Adolph WeinmanAdolph Alexander Weinman was born in Germany in 1870 and immigrated to the United States at age ten, when he studied with Augustus St. Gaudens. In 1904, he opened his own studio and became an architectural sculptor.
Adolph Weinman created Descending Night, in 1914 by for the Panama-Pacific International Exposition of 1915 in San Francisco. This small bronze is located in New York's Metropolitan Museum of Art. Weinman referred to it as his best selling sculpture.
The 1916 Walking Liberty Pattern
President Theodore Roosevelt had been one of the sharpest critics of US coin design. He rid himself of the Barber coins and used designs by Adolph Weinman for the Mercury dime and Walking Liberty half dollar. The Walking Liberty half dollar debuted in 1916. A rare pattern coin has a funky version of the word liberty (with the T capitalized). (Dr. Planchet generally does not use words like "funky" , but it applied here). The reverse has the words "half dollar" and "e pluribus unum" locations differing from the final coin design.
The Walking Liberty Half Dollar
In 1916,the mintmarks for coins minted in Denver and San Francisco were placed directly below "In God we trust." The location was changed to the reverse part way through 1917, creating two distinct varieties for that year.
Collecting Walking Liberty half dollarsThe Walking Liberty half dollar competes with the St. Gaudens double Eagle as the most beautiful coin created in the US. As a result, many collectors go for the coins in pristine mint condition.

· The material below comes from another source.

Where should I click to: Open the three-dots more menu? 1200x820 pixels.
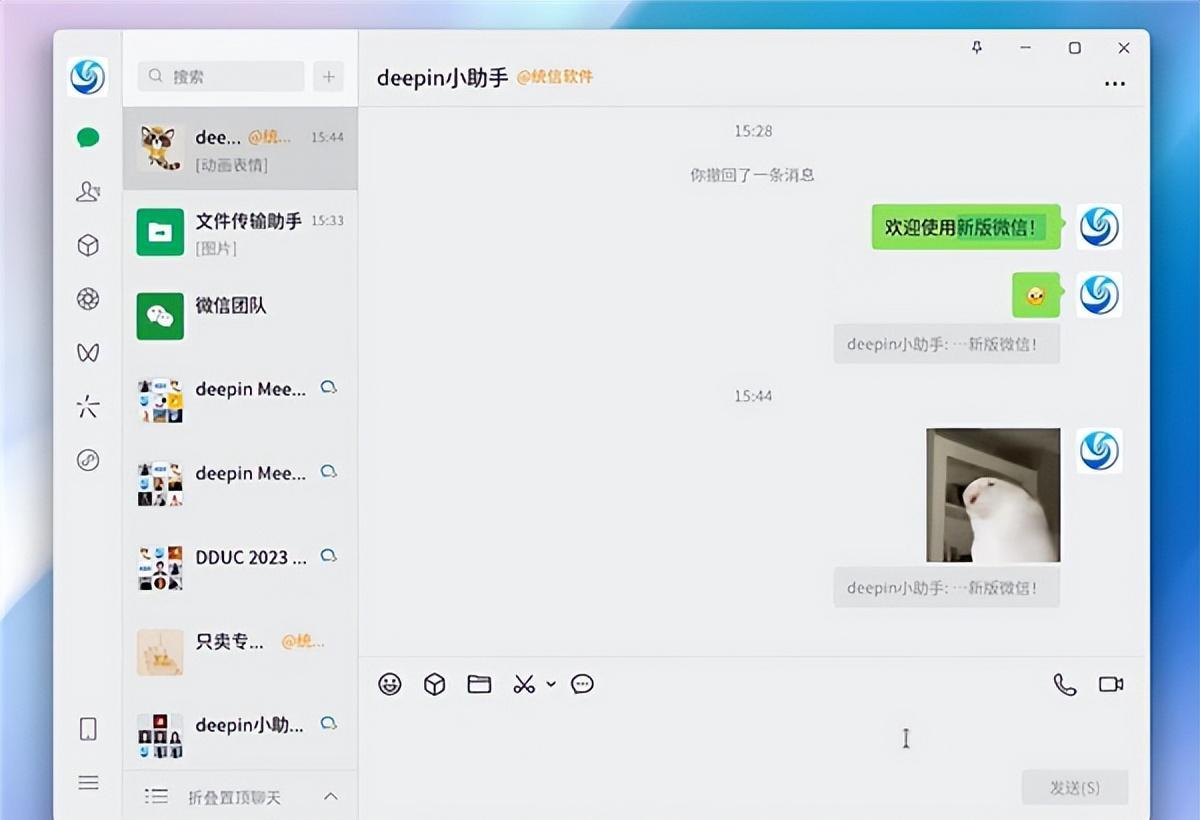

Half dollars regularly circulated, and so most of the coins are badly worn. This contrasts with today, when I have not received a half dollar in change for over ten years. Choice uncirculated specimens are, therefore generally valuable. Some collectors collect only the later years, known as the short set. This generally consists of collecting the coins minted only in the 1940's. Many of the earlier dates are extremely scarce in the mint state. The scarcest dates in the series are 1921, 1921D, 1921S and 1938D. Other tough dates include the 1917 coins with mintmark on the obverse, along with 1916 and 1919. Proof coins were minted between 1936 and 1942.
The modern Walking Liberty bullion dollar
Adolph Weinman's design is currently used on the one dollar silver bullion coin, which was minted starting in 1986. The mint produces uncirculated and proof coins each year. Many of the coins end up graded and encapsulated by NGC or PCGS. The MS70's and PF 70's demand substantial premiums (despite the fact that they look the same to the naked eye and an MS69 or PF69).